**Work instructions**
In the data between the line holding "Screen dimensions: 1280x494" and the end, inclusive, please rename "Task" to "Instruction" and write those lines out again with nothing else changed. Leave the pictures out of your answer.

**Records for this task**
───
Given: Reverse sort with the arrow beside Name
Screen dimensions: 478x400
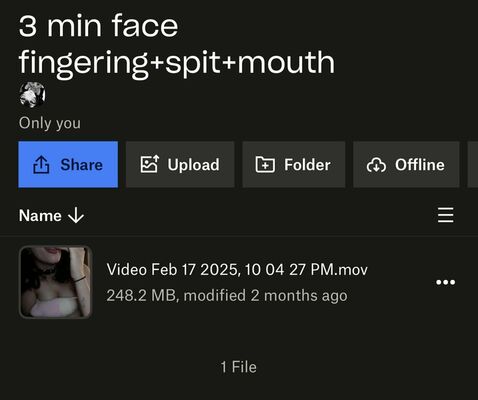Looking at the screenshot, I should tap(76, 215).
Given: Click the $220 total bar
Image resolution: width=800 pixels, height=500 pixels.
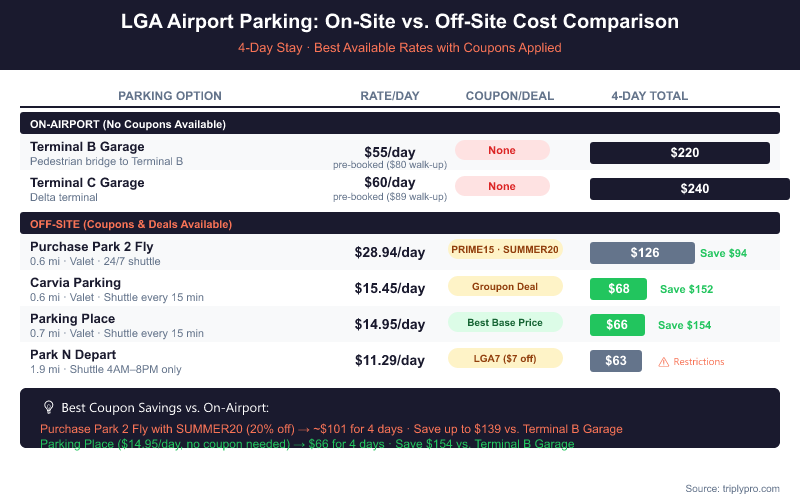Looking at the screenshot, I should 680,153.
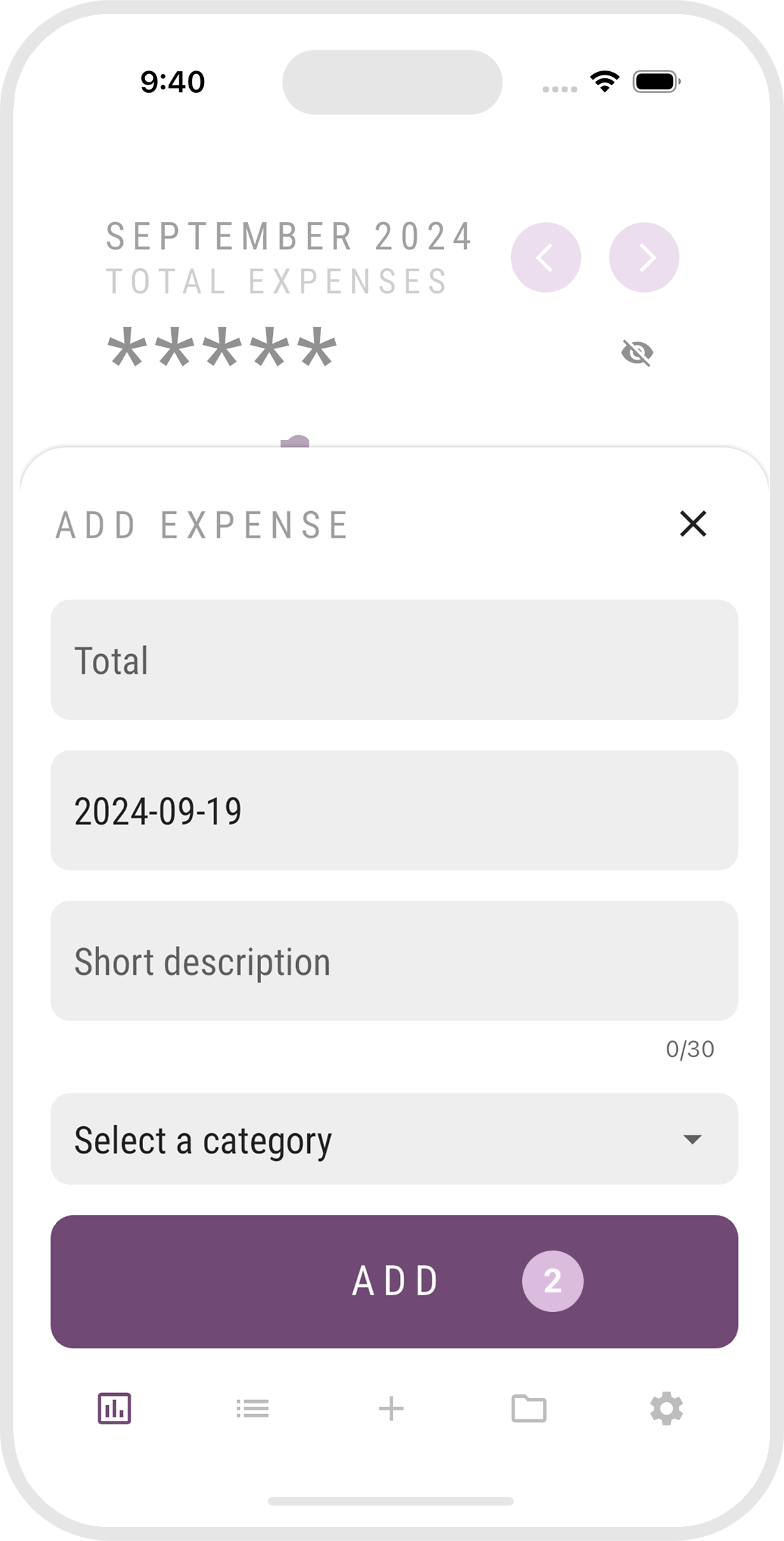Click the 2024-09-19 date field
784x1541 pixels.
[x=394, y=811]
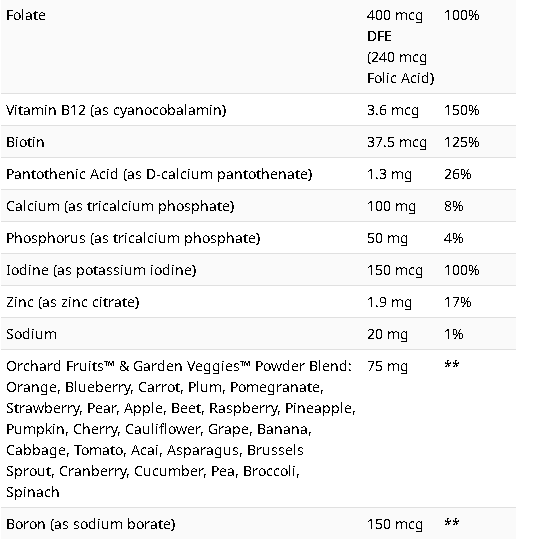The height and width of the screenshot is (539, 536).
Task: Select the 150 mcg iodine amount
Action: (395, 270)
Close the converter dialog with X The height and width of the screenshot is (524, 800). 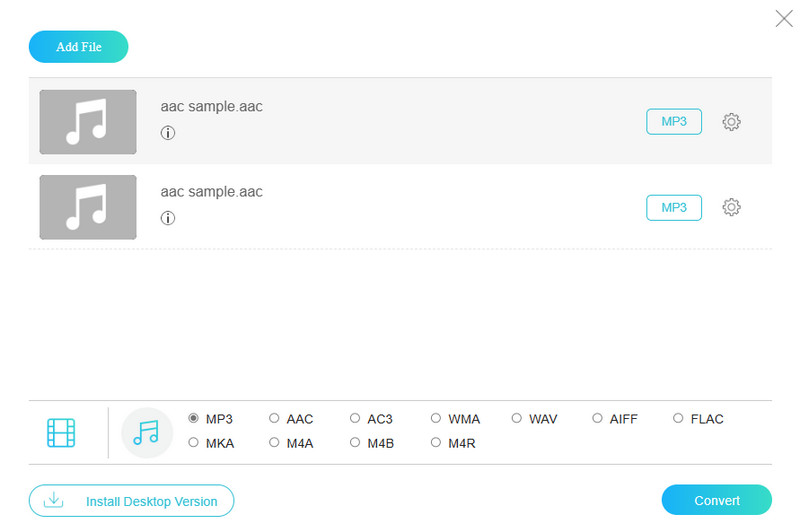pyautogui.click(x=784, y=17)
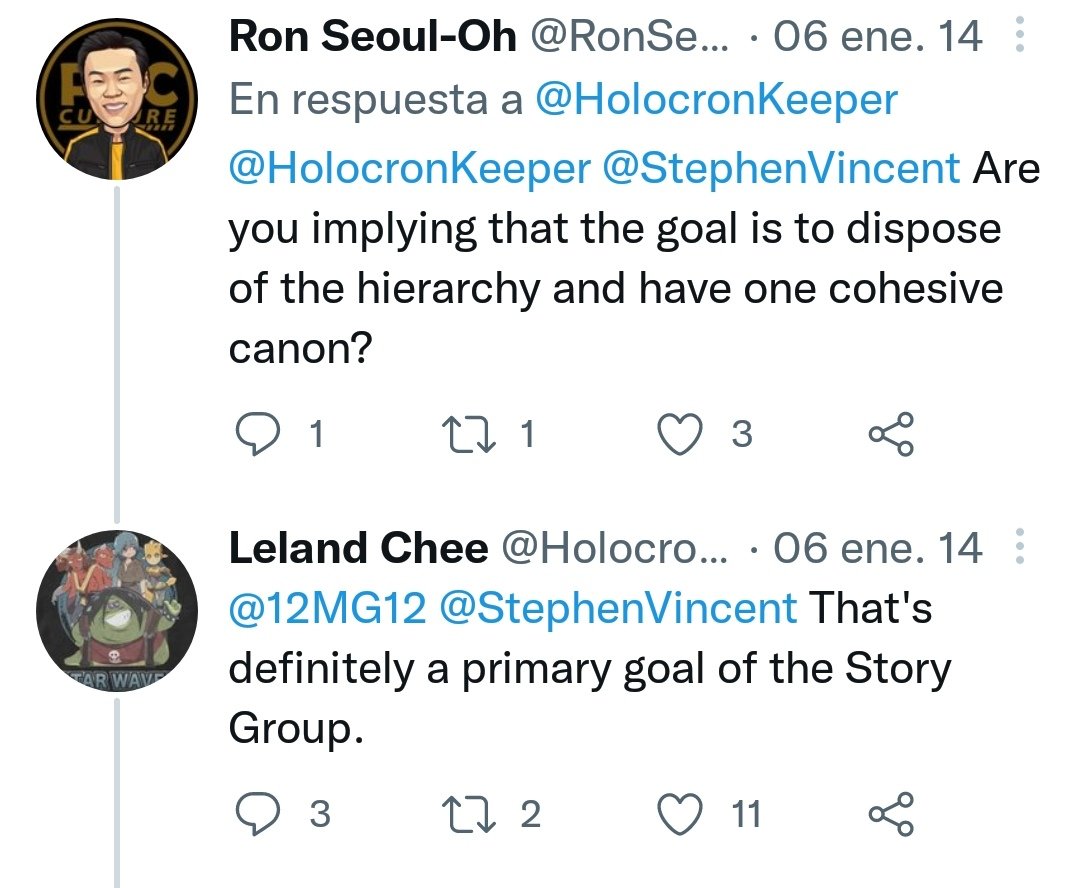The height and width of the screenshot is (888, 1080).
Task: Share Leland Chee's tweet
Action: 891,814
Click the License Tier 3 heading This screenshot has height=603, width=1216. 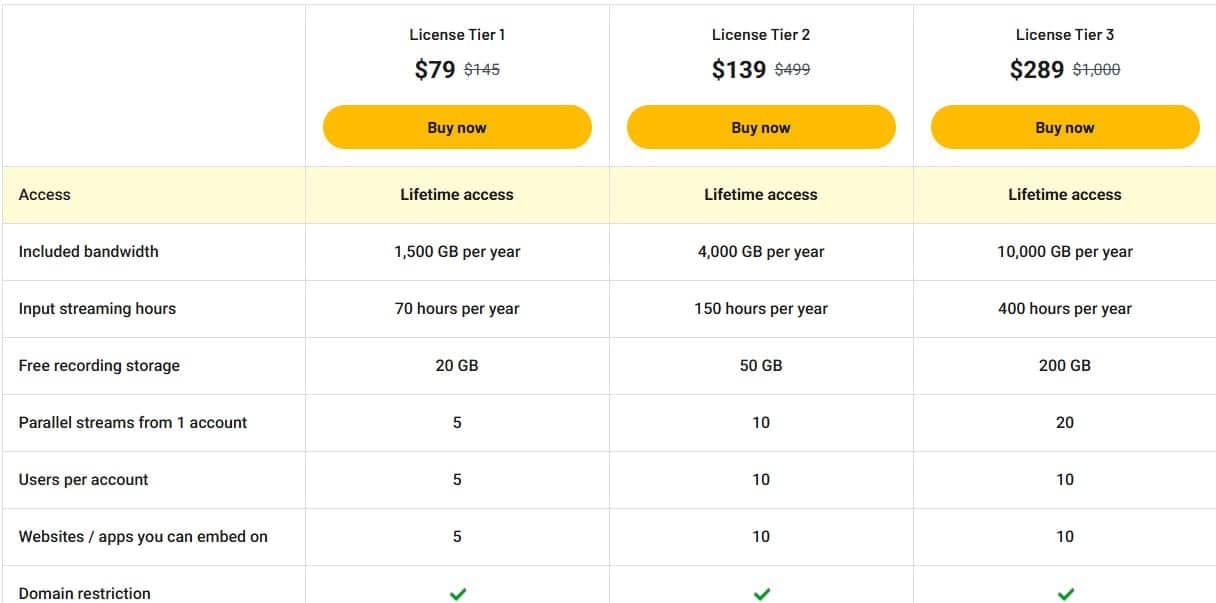coord(1065,34)
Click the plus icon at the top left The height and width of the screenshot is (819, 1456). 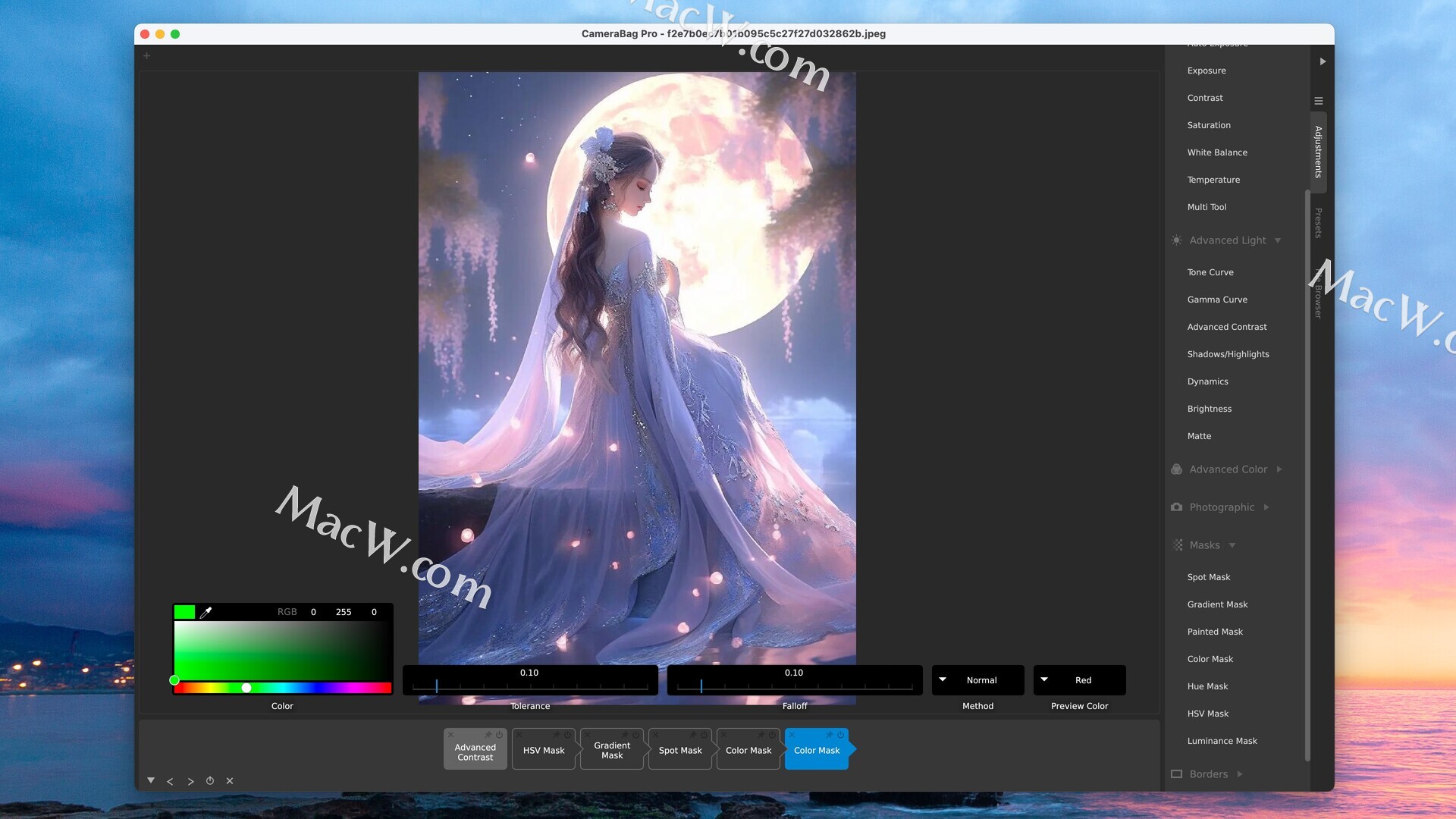pos(147,56)
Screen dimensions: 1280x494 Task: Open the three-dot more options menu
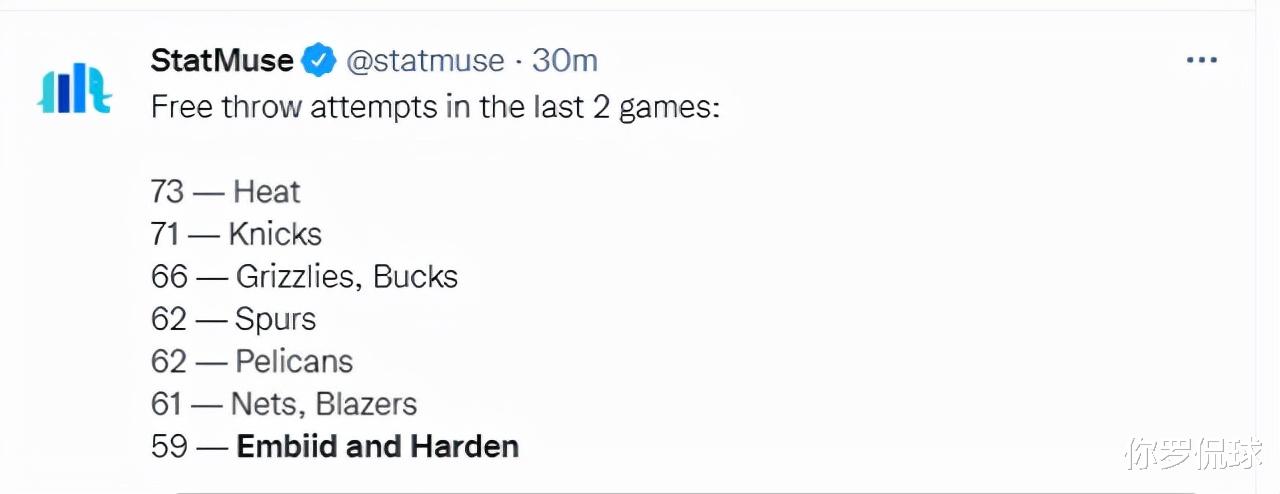click(x=1201, y=61)
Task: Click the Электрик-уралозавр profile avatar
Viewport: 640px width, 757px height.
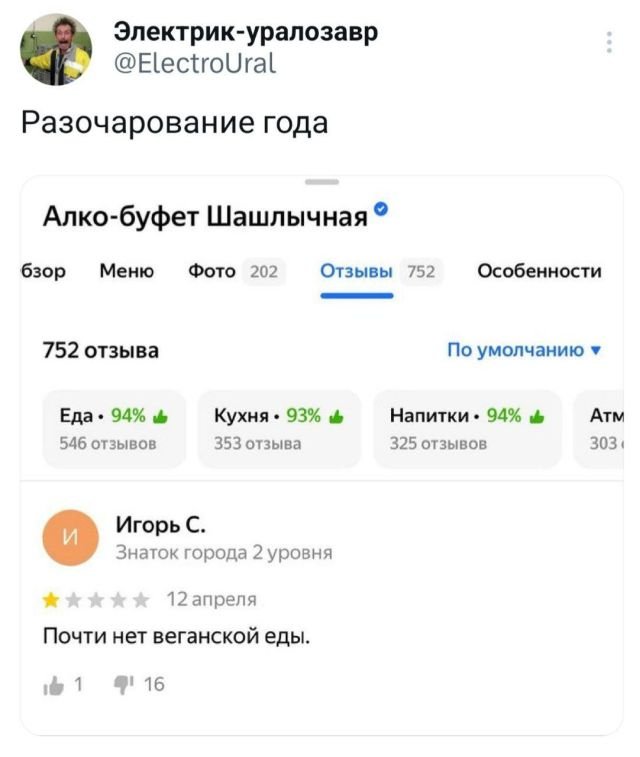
───
**Response to this exercise**
Screen dimensions: 1280x494 Instruction: Open the three-dot more options menu
click(x=1201, y=61)
Instruction: Click the Электрик-уралозавр profile avatar
Viewport: 640px width, 757px height.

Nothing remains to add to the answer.